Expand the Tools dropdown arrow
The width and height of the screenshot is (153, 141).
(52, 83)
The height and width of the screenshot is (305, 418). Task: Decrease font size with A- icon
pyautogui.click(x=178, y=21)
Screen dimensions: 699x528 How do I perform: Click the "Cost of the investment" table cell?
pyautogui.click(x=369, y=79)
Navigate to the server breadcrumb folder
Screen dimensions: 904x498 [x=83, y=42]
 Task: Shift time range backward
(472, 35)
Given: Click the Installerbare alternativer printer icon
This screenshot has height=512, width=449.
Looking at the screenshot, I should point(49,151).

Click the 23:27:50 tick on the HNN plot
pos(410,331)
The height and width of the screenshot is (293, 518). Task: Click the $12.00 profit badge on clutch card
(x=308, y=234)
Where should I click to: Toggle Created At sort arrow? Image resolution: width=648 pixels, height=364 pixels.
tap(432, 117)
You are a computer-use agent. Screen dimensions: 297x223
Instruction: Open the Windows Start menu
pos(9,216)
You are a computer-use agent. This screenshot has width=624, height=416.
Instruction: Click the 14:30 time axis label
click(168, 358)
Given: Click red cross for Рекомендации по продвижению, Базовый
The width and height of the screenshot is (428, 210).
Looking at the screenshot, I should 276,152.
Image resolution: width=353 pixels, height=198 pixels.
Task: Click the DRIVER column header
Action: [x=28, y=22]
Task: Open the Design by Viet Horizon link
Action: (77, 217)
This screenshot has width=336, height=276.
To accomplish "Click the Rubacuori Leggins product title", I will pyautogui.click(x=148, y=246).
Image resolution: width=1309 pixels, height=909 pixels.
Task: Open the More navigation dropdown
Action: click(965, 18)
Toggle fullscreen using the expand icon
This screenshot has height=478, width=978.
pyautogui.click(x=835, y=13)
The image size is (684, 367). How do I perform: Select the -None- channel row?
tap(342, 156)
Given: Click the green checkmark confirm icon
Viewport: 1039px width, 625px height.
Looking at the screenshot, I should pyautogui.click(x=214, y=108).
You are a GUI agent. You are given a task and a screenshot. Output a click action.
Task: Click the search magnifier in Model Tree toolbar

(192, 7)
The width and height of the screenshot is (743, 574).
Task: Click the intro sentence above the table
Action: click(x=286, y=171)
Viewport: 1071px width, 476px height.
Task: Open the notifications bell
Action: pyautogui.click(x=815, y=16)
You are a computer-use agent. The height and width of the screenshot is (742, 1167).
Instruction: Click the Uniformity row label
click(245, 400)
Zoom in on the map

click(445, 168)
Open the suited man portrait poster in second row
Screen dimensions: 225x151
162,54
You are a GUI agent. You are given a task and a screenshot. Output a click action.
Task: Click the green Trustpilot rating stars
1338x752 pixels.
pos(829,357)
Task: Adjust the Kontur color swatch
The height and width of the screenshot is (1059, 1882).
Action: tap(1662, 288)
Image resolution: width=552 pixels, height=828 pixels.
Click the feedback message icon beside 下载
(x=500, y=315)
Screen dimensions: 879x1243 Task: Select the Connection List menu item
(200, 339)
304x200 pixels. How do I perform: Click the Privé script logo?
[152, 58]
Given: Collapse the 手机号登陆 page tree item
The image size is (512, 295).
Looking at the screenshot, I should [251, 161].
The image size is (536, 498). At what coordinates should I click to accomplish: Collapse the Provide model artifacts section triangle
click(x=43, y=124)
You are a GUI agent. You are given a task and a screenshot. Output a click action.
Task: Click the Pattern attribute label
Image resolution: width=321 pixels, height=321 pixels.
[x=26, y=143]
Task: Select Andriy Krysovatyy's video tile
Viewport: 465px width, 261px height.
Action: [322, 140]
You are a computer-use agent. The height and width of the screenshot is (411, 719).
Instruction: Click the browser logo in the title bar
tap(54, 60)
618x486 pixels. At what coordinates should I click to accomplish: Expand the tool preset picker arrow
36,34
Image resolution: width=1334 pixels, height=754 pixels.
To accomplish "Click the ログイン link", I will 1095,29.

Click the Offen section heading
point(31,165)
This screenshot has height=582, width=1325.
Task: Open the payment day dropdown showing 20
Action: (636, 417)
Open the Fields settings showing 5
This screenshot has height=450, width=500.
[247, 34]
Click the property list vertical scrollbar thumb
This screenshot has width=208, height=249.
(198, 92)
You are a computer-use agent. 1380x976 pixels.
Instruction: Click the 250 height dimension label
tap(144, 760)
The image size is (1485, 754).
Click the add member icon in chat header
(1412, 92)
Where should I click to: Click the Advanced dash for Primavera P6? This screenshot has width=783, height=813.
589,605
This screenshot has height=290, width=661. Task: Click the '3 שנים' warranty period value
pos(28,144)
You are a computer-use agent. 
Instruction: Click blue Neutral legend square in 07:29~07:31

### Instructions for the task
Please work out how many lines in the data include "green"; write that number only.

### Task solution
2